Idea #21542
openImproved visibility on cloud instance (and maybe other resources?) quotas
Description
Some ideas:
arvados-server cloudtest
could check the amount of vCPUs per instance family it has available and report an error/warning when the current quota means that some of its configured instance types won't be able to be requested or just a handful below some threshold.arvados-dispatch-cloud
monitors and exposes via prometheus current quota limits that can be included in a Grafana dashboard, useful for quick debugging scheduling issues, e.g:- Storage for General Purpose SSD: This is important for the autoscaling EBS feature to work, containers could suddenly fail because of storage space starvation if the limit is too small for the workload.
- Running On-Demand Standard Instances: I believe this is measured in vCPUs so sometimes requesting just a handful of big nodes could make requesting smaller nodes from the same family impossible.
The rationale behind this is that Cloud Teams sometimes are different from the groups that use and manage Arvados, and so, quotas might change over time without being communicated, with the potential issues this could cause on production clusters that rely on throughput from past runs.
Documentation that might be useful: https://docs.aws.amazon.com/servicequotas/
Related issues
Updated by Peter Amstutz 9 months ago
- Related to Feature #21123: Add API that returns current dispatch/scheduling status for a specified container added
Updated by Peter Amstutz 9 months ago
Related, I think if #21123 was able to surface the errors that are currently in the logs (e.g. hit vCPU quota) that would also go a long way towards at least understanding what's happening.
I think it's a bit hard to check for this proactively without knowing what the workload is actually going to be.
Updated by Brett Smith 9 months ago
Peter Amstutz wrote in #note-2:
I think it's a bit hard to check for this proactively without knowing what the workload is actually going to be.
Had a similar thought. I respect the goal here but reporting "just a handful below some threshold" is pretty vague as requirements go. The real question is "will it be able to spin up the number of instances the user expects," and that could be anything—especially since different individuals might have different expectations.

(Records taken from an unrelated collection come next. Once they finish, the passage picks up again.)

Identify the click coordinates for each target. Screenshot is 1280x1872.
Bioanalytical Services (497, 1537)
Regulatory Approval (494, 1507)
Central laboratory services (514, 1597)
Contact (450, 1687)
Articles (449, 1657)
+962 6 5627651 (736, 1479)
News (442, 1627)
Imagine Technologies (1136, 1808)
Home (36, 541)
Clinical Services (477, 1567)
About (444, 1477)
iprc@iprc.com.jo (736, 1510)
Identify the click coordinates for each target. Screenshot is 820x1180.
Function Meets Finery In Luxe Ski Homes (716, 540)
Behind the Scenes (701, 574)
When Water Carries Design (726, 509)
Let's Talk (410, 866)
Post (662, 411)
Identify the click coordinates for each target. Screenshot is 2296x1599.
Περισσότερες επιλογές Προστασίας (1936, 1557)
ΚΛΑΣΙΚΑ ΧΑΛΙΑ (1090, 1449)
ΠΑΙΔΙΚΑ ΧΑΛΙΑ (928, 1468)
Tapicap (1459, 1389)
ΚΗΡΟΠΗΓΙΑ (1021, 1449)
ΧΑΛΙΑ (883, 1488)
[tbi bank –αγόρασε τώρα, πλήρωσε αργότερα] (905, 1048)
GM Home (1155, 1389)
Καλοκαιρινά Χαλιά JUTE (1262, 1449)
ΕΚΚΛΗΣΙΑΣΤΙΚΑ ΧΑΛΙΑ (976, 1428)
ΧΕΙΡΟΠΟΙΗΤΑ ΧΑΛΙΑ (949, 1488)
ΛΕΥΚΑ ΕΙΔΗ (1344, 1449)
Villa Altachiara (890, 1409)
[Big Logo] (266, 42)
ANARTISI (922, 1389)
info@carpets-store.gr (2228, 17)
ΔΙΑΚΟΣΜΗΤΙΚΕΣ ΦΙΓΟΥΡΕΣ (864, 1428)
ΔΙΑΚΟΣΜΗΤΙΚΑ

Updated by Lucas Di Pentima 9 months ago
Brett Smith wrote in #note-3:
Peter Amstutz wrote in #note-2:
I think it's a bit hard to check for this proactively without knowing what the workload is actually going to be.
Had a similar thought. I respect the goal here but reporting "just a handful below some threshold" is pretty vague as requirements go. The real question is "will it be able to spin up the number of instances the user expects," and that could be anything—especially since different individuals might have different expectations.
We could estimate how much the users will want from the MaxInstances
config knob.
I agree that #21123 would solve part of what this story is about (didn't had it in mind when I wrote this), but having a preemptive way of checking too restrictive quotas might be beneficial for cluster set up, and exposing quota limits as metrics would also add to the whole cluster status monitoring experience.